▸ Articolo:
—————

In particolare, l’art. 4 della L. 1369/1960 stabiliva che “i diritti spettanti ai prestatori di lavoro […] potranno essere esercitati nei confronti dell’imprenditore appaltante durante l’esecuzione dell’appalto e fino ad un anno dopo la data di cessazione dell’appalto”. L’evidenza che i diritti previdenziali non fossero esercitabili dal lavoratore, in quanto appannaggio di un soggetto terzo (l’Ente previdenziale), aveva portato alla conclusione che l’efficacia del termine annuale di decadenza non potesse essere estesa “ad un soggetto terzo, quale l’Ente previdenziale, i cui diritti scaturenti dal rapporto di lavoro disciplinato dalla legge si sottraggono, pertanto, al predetto termine annuale decadenziale” (da ultimo, Cass. 16 luglio 2018, n. 18809).

La portata innovativa della pronuncia in commento è evidente, considerato che l’orientamento della giurisprudenza di merito, ad oggi consolidato, propende per l’applicazione del termine di decadenza biennale anche all’Ente previdenziale, sul presupposto che quella contemplata all’art. 29, co. 2, del d.lgs. n. 276 del 2003 – nella cornice della responsabilità solidale del Committente – sia una peculiare obbligazione contributiva che, pur legittimando il solo Ente previdenziale alla pretesa, sia del tutto conformata alla speciale azione riconosciuta al lavoratore e, quindi, soggetta al termine di decadenza di due anni. Sarebbe quindi del tutto inconferente quanto già stabilito all’art. 4 della L. 1369/1960, peraltro da ritenersi superato in virtù della sopravvenuta abrogazione e della nuova formulazione dell’art. 29 del d.lgs. n. 276/2003 (cfr. App. Milano 6 luglio 2015, n. 343; richiamata da App. Milano 16 gennaio 2018, n. 2020/2017).

—————

▸ Dati forniti:

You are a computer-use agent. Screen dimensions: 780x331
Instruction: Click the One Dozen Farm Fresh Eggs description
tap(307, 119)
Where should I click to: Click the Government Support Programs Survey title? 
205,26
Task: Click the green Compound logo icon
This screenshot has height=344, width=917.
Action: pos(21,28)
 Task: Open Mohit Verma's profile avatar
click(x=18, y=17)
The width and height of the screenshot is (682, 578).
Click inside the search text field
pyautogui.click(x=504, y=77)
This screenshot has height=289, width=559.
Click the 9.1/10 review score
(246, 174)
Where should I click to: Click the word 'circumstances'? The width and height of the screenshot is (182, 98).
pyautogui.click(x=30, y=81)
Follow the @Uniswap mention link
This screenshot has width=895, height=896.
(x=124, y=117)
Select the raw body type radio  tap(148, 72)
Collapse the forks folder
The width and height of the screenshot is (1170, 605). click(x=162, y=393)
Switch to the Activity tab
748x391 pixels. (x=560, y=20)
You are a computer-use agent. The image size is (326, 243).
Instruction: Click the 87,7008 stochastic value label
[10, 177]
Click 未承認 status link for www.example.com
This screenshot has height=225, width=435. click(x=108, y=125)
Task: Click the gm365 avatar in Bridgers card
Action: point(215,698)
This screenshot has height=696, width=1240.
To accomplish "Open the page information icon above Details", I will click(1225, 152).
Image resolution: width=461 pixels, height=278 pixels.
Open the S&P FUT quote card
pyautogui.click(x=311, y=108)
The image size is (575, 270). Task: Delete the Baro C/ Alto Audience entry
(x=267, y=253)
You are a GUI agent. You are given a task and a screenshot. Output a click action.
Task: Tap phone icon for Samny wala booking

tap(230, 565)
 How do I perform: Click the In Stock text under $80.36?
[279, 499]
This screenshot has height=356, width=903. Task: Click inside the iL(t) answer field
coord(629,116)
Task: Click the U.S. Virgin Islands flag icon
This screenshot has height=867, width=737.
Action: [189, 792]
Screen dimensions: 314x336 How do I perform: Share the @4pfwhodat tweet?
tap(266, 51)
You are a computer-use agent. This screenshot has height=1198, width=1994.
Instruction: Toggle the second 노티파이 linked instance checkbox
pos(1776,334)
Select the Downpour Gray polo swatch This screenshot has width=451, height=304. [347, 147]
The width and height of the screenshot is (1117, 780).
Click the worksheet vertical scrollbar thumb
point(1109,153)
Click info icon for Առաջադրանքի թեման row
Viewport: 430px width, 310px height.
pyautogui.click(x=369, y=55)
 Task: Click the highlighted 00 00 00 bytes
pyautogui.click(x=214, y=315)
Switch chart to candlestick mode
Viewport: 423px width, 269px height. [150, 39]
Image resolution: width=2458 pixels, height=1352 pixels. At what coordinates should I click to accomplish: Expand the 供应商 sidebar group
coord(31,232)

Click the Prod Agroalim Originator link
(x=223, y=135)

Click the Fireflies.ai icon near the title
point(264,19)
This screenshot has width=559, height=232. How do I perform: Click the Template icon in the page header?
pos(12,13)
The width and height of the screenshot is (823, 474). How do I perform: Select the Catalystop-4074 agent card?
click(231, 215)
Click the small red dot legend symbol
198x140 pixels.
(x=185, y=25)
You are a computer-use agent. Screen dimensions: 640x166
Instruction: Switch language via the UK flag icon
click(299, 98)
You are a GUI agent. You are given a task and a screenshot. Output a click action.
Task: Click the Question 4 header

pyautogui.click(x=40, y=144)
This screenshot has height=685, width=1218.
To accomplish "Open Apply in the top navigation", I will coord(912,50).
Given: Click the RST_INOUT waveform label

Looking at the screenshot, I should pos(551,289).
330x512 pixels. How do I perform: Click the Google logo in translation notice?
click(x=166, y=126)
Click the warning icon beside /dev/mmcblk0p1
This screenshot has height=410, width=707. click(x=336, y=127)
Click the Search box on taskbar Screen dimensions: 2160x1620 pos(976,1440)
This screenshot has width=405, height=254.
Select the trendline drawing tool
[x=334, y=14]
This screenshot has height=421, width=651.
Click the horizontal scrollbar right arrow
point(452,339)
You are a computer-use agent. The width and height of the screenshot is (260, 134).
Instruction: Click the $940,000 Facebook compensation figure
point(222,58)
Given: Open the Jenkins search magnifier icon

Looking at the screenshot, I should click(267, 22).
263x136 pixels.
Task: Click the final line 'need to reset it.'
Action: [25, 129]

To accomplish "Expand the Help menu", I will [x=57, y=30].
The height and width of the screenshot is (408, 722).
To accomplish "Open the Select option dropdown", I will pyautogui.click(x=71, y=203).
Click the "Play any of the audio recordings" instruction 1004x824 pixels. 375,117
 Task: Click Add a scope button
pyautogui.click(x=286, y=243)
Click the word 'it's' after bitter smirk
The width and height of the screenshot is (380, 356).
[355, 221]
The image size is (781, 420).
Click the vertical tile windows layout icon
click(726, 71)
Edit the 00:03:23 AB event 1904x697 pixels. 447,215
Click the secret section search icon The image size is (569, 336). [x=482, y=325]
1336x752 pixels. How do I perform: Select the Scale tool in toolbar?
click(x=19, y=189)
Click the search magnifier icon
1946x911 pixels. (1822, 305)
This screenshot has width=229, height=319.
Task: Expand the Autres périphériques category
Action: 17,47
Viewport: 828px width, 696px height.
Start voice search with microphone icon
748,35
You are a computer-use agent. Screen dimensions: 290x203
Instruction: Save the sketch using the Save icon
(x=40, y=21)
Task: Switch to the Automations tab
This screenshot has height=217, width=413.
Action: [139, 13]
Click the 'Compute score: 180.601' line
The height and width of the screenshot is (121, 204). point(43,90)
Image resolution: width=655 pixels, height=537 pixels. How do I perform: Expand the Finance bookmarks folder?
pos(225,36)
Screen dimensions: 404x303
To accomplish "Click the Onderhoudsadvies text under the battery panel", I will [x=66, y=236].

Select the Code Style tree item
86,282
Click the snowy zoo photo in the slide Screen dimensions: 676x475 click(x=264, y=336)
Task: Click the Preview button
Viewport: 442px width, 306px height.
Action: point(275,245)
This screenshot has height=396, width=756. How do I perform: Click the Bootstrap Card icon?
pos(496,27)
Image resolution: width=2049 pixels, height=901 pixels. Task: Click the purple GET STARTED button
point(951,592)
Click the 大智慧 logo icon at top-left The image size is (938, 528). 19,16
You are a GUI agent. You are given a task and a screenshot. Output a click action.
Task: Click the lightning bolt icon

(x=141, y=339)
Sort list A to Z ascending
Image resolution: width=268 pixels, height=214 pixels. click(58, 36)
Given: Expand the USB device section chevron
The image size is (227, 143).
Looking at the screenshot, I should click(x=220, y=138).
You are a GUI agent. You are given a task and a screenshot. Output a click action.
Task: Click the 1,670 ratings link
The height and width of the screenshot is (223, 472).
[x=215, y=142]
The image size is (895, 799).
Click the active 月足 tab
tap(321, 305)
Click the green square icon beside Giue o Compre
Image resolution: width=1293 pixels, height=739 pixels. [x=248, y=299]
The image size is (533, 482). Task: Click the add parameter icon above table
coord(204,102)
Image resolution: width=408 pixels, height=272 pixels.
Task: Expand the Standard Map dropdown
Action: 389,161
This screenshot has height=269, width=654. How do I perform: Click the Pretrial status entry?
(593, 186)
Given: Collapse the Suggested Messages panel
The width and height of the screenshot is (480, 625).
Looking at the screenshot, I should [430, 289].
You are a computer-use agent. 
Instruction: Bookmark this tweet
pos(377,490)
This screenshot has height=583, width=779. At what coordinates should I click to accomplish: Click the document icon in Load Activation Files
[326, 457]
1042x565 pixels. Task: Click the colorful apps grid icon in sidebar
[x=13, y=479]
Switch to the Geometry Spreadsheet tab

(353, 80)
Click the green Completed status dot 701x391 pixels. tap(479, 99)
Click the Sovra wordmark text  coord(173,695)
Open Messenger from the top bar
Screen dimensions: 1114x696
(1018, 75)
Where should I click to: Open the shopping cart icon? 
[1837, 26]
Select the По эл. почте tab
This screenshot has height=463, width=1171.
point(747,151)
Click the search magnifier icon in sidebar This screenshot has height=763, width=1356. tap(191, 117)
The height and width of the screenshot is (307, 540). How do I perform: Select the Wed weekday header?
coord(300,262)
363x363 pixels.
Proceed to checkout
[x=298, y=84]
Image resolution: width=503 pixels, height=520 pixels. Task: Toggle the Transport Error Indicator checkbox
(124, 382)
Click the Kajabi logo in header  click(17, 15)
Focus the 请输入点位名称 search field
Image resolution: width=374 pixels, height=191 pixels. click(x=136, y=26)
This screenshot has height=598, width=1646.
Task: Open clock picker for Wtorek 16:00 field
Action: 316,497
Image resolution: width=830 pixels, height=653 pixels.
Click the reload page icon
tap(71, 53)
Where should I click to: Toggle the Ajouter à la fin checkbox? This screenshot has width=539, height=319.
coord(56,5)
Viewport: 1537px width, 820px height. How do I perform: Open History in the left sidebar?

—————

▸ Compiti da svolgere:
(a) Secondo l'articolo sul termine di decadenza negli appalti, fino a quando l'art. 4 della L. 1369/1960 consentiva di esercitare i diritti dei prestatori di lavoro nei confronti dell'imprenditore appaltante?
(b) Scrivi, per favore, il seguito dell'articolo sul termine di decadenza negli appalti, partendo subito dopo la sua ultima frase.

▸ Le risposte:
(a) Durante l'esecuzione dell'appalto e fino a un anno dopo la data di cessazione dell'appalto.

(b)
Invero, la diversa formulazione dell’art. 29, co. 2, del d.lgs. n. 276/2003 – per cui il termine di decadenza biennale non è testualmente ricondotto ai soli “diritti spettanti ai prestatori di lavoratori” ma inerisce distintamente anche all’obbligo, a carico del Committente, di “corrispondere […] i contributi previdenziali dovuti” – indurrebbe ad escludere profili di analogia e/o di coincidenza tra le previsioni dell’art. 4 della L. 1369/1960 e dell’art. 29, co. 2, d.lgs. n. 276/2003. Ciò, tanto più, in quanto l’art. 29, co. 2, d.lgs. n. 276/2003 si porrebbe come lex specialis rispetto all’intera disciplina in materia di appalti e di interposizione di manodopera, peraltro nel quadro del consolidato orientamento in materia, secondo cui le norme che introducono una decadenza sono di stretta interpretazione e insuscettibili di applicazione analogica (Cass. 9 luglio 2010, n. 16214; da ultimo, Trib. Milano 11 luglio 2018, n. 716).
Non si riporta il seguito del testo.